• WORK ORDER:
Leave out the pictures and repeat the entries below verbatim.
── EXTRACTED RECORDS ──
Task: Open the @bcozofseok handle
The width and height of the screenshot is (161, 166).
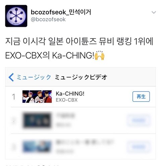Action: click(48, 19)
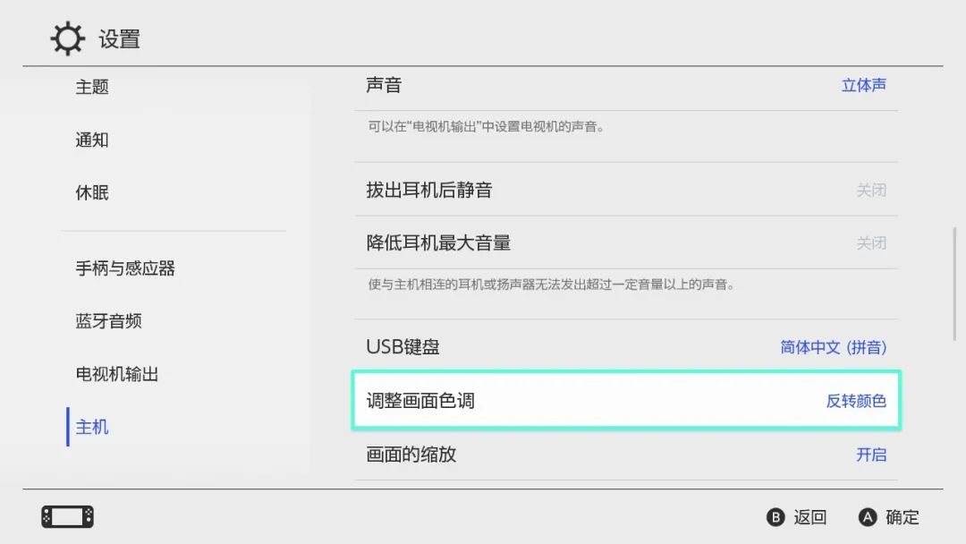Open the 主题 settings category

pyautogui.click(x=92, y=87)
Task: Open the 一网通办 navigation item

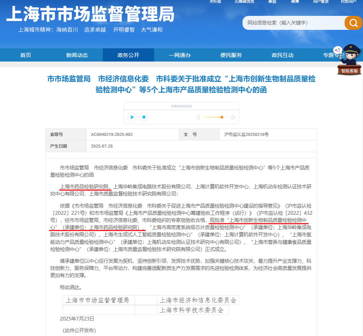Action: [180, 55]
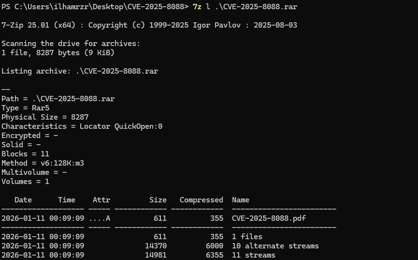Click the "Blocks = 11" line
Viewport: 418px width, 260px height.
25,154
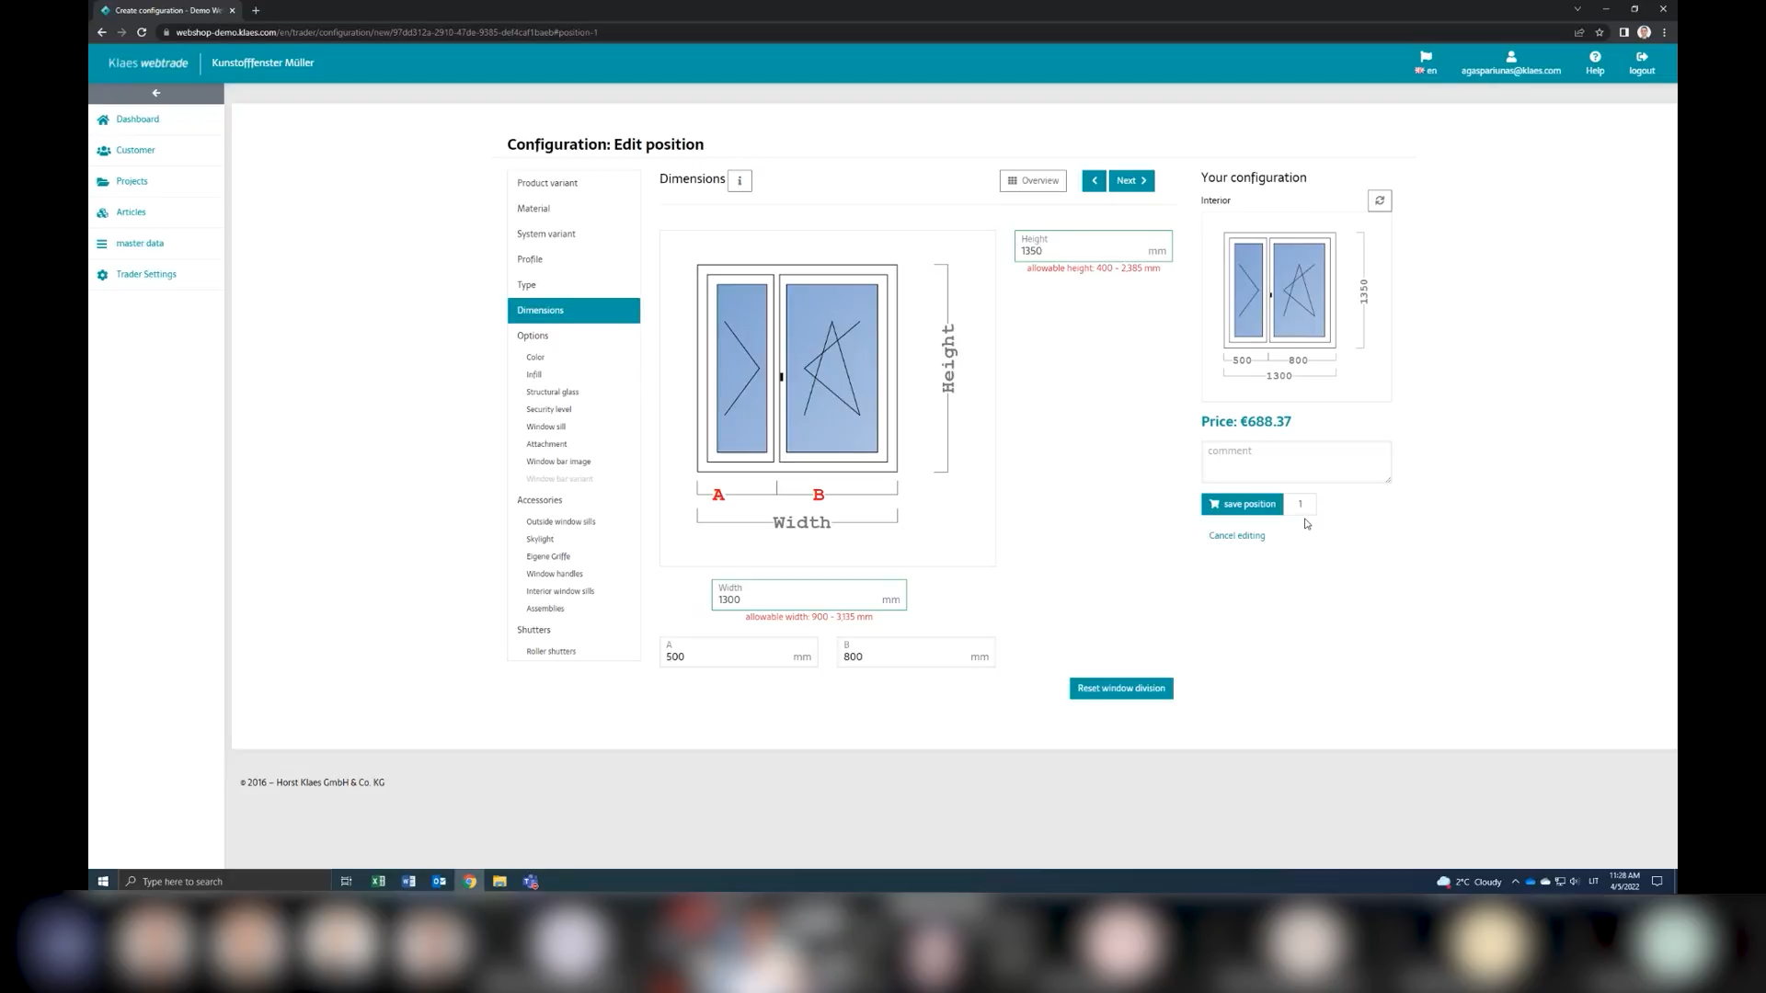Click the Height input field
The height and width of the screenshot is (993, 1766).
click(x=1093, y=246)
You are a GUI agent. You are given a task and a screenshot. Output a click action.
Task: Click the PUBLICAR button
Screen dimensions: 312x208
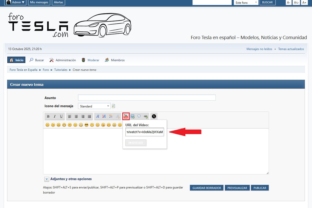click(260, 188)
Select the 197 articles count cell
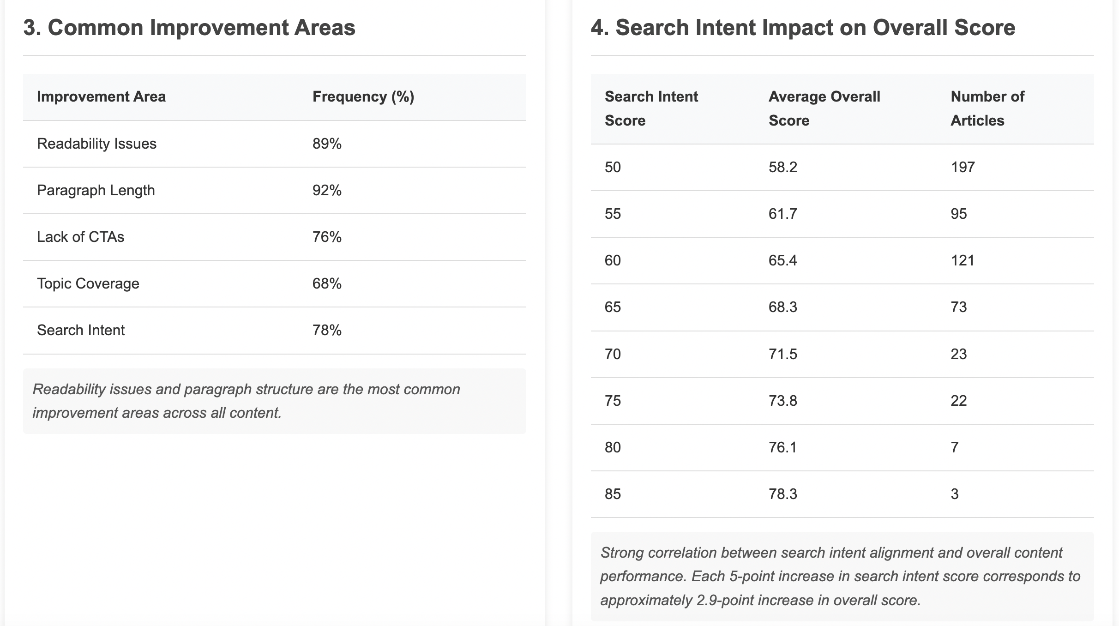Screen dimensions: 1119x626 click(x=963, y=167)
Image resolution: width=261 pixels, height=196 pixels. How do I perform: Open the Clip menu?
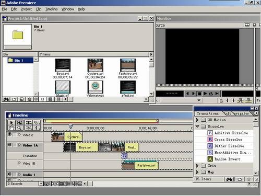tap(39, 9)
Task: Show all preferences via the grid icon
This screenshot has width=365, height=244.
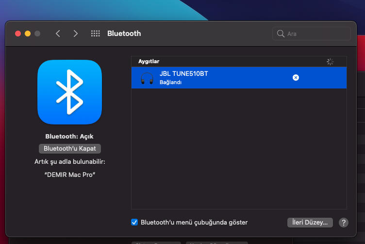Action: pyautogui.click(x=96, y=34)
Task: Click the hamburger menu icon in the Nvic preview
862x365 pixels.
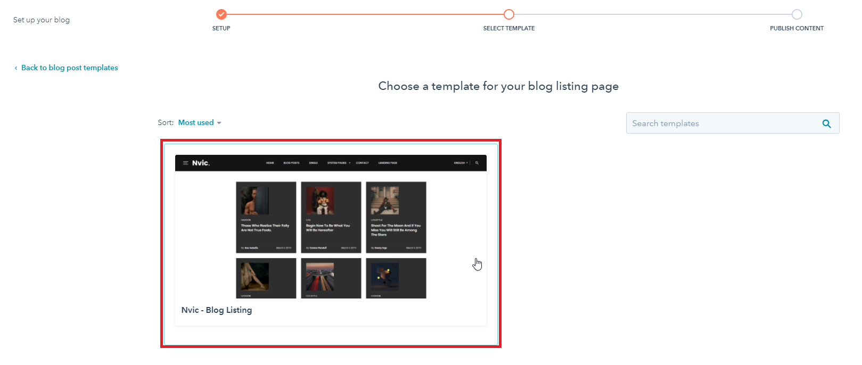Action: pyautogui.click(x=185, y=163)
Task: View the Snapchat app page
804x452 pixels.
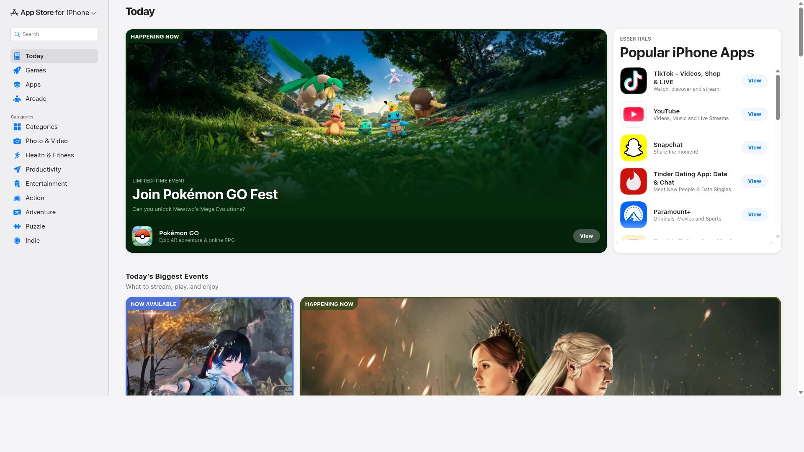Action: 754,148
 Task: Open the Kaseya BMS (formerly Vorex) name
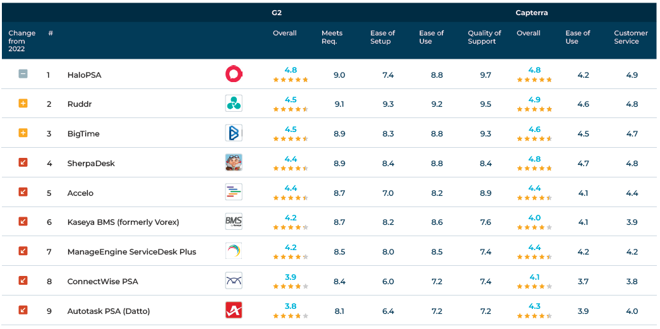pyautogui.click(x=123, y=222)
───
• SOLUTION TO THIS EXERCISE:
Task: Open the @bcozofseok handle
The width and height of the screenshot is (161, 166).
Action: click(48, 19)
Open the 主题 settings category

pyautogui.click(x=92, y=87)
Task: Open the 一网通办 navigation item

Action: [180, 55]
Click the "Blocks = 11" line
Viewport: 418px width, 260px height.
25,154
Click the Height input field
The height and width of the screenshot is (993, 1766).
click(x=1093, y=246)
You are a GUI agent. You are given a task and a screenshot. Output a click action.
Task: Click the PUBLICAR button
Screen dimensions: 312x208
click(260, 188)
Select the 197 articles count cell
Screen dimensions: 1119x626 click(x=963, y=167)
Image resolution: width=261 pixels, height=196 pixels. How do I perform: Open the Clip menu?
tap(39, 9)
Task: Show all preferences via the grid icon
This screenshot has width=365, height=244.
Action: pyautogui.click(x=96, y=34)
Task: Click the hamburger menu icon in the Nvic preview
862x365 pixels.
Action: pyautogui.click(x=185, y=163)
Task: View the Snapchat app page
804x452 pixels.
Action: 754,148
 Task: Open the Kaseya BMS (formerly Vorex) name
pyautogui.click(x=123, y=222)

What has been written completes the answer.